Глухой ночью на квартире Борис Яныча раздался телефонный звонок. Борис Яныч бросился к трубке. Да, он так и знал — это звонила она, Марина.

— Простите меня, пожалуйста! Теперь я знаю, как играть, и чувствую, что смогу! Только не надо никаких контрольных прогонов! Поверьте, я не сорвусь! Пожалуйста, поверьте!

— Я верю тебе больше, чем себе! — закричал в трубку Борис Яныч, пугая сонную жену. — А чтобы получилась хорошая улыбка, надо сказать «сыр»! — Он ни на одну минуту не оставлял надежды, он был уверен, что Жанна — тьфу, Марина — обязательно вернется. Она просто не сможет выдержать, вынести из себя все без молитвы. А сказать, что игра была для нее не молитвой, а чем-то иным, мог разве какой-нибудь ублюдок, которых постоянно поминал в своих святцах Гриншпон.

Она пришла, как и обещала, — за несколько минут до первого звонка.

Все извелись, пока не увидели ее в проеме черного хода. Ее бы перекричали, начни она вдруг извиняться. Никто не смел заговорить с ней даже о погоде. Сам ее приход воспринимался как укор. Сегодня ей, как никому и никогда, прощалось все. Потому что она — вер-ну-лась!
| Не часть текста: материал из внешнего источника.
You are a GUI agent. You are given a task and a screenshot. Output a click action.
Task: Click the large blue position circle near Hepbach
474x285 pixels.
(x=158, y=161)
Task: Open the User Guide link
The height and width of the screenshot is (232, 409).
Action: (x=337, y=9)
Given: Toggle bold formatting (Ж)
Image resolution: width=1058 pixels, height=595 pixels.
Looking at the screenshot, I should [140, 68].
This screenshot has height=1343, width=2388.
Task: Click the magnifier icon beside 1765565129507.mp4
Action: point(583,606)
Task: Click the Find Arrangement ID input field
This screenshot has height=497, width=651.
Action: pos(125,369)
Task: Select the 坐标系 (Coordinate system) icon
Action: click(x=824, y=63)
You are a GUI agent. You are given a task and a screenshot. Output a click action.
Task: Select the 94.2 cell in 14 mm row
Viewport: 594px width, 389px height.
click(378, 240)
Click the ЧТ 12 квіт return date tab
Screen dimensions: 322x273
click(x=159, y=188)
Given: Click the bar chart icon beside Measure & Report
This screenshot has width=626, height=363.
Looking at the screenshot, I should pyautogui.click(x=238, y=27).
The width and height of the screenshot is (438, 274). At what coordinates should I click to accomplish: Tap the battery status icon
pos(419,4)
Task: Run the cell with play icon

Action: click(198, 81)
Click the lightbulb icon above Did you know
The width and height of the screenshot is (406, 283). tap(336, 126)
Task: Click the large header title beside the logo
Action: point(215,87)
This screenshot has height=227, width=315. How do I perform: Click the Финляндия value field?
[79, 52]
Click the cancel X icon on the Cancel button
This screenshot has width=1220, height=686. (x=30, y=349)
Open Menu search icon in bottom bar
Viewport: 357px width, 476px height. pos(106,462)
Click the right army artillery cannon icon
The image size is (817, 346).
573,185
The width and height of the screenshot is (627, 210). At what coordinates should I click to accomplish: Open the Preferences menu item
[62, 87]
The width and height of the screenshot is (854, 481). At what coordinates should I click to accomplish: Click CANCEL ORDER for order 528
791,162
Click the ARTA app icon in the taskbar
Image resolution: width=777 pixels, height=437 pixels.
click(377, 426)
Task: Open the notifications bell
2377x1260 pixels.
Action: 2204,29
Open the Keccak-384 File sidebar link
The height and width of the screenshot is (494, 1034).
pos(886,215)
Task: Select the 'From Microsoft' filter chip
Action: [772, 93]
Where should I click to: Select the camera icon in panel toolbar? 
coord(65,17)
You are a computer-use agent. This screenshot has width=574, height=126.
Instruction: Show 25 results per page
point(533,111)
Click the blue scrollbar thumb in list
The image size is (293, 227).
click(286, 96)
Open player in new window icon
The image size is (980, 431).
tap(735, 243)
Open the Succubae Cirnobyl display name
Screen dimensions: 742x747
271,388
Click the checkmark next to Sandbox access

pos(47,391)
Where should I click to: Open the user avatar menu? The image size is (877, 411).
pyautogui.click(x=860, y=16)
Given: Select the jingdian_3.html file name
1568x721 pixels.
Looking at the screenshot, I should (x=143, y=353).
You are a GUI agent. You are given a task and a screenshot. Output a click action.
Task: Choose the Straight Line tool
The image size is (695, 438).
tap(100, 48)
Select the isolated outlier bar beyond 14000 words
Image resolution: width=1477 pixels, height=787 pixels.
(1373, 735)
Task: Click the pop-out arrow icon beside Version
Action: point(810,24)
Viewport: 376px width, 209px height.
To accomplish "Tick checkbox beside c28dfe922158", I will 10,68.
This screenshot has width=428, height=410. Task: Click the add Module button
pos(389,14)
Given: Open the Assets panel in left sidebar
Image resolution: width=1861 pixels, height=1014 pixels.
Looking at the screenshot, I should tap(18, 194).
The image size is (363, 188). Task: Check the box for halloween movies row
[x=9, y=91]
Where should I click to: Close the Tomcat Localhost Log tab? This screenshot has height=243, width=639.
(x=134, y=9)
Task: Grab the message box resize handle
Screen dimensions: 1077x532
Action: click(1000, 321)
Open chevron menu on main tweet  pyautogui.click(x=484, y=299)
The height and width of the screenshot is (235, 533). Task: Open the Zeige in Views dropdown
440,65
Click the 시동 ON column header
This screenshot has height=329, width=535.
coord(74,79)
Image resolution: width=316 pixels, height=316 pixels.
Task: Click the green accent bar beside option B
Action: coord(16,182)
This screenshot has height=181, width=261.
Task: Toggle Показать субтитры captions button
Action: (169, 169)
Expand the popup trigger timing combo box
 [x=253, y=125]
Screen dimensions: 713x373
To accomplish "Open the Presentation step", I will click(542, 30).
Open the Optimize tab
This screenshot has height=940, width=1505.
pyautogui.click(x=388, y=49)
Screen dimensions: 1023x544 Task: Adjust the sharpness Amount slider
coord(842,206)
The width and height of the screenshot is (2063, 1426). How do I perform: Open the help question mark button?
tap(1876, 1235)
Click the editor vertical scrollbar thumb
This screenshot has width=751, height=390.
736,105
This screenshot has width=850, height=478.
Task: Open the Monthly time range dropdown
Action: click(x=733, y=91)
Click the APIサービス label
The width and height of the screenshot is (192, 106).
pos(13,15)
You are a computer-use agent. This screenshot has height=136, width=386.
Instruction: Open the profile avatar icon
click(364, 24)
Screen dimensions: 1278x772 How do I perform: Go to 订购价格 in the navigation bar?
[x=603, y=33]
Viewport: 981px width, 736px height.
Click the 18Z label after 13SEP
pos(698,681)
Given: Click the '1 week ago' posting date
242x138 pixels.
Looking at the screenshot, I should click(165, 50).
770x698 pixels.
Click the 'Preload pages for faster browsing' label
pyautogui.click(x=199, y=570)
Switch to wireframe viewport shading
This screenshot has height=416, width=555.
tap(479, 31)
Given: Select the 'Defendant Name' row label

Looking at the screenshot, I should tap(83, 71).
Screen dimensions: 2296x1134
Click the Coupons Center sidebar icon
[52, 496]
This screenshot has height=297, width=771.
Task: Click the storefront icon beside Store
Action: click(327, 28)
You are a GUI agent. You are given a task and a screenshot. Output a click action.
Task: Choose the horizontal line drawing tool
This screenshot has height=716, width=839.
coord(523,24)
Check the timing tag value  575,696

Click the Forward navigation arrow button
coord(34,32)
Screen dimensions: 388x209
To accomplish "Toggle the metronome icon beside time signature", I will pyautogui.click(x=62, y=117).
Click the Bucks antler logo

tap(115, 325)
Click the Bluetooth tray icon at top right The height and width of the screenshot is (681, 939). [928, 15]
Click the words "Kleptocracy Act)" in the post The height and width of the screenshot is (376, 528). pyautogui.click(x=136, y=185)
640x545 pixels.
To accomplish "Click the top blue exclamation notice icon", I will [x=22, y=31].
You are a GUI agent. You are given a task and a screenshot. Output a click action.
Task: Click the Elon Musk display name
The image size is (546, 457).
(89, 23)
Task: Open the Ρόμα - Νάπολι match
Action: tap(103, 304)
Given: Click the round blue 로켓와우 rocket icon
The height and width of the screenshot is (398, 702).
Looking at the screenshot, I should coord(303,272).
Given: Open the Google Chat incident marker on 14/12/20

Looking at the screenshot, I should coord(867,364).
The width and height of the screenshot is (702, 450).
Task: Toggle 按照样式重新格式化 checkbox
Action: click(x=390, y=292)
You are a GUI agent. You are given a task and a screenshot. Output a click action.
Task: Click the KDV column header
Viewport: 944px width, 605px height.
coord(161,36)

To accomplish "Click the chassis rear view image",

Зал заполнялся зрителями. Дрожь появлялась у актеров то в руках, то в ногах, была какой-то блуждающей.

Начался пролог. Под музыку Булонского леса на сцену выходили тени и замирали вопросами:

— Христос, Робеспьер, Че Гевара для вас ерунда?

— Да!

— И беды людские не трогают вас никогда?

— Да!

— И вам наплевать, если где-то горят города?

— Да!

— А если враги посягнули на вашу страну?

— Ну?

— Разрушили созданный вами семейный очаг?

— Так.

— Жестоко расправились с членами вашей семьи?

— И?

— Неужто бы вы и тогда нам ответили: да?

— Нет!

— Так, значит, вас что-то тревожит еще иногда?

— Да!

Сцену терзали вспышки света, вырывали из темноты куски далекой жизни и делали их бытностью. Тени в черных костюмах требовали от зала прямого ответа.

В центре возникло пламя огромной свечи — беспрецедентный эффект Пряника, его детище, над которым он возился три месяца. Тени сошли на нет. Из-за свечи вышла Жанна. Ей были голоса. Франция нашептывала ей про подвиг. А потом все закружилось, понеслось дальше. Марина играла. Зал замирал в паузах и вскидывал руки, чтобы утонуть в аплодисментах, но тут же опускал их, боясь спугнуть, и замирал снова.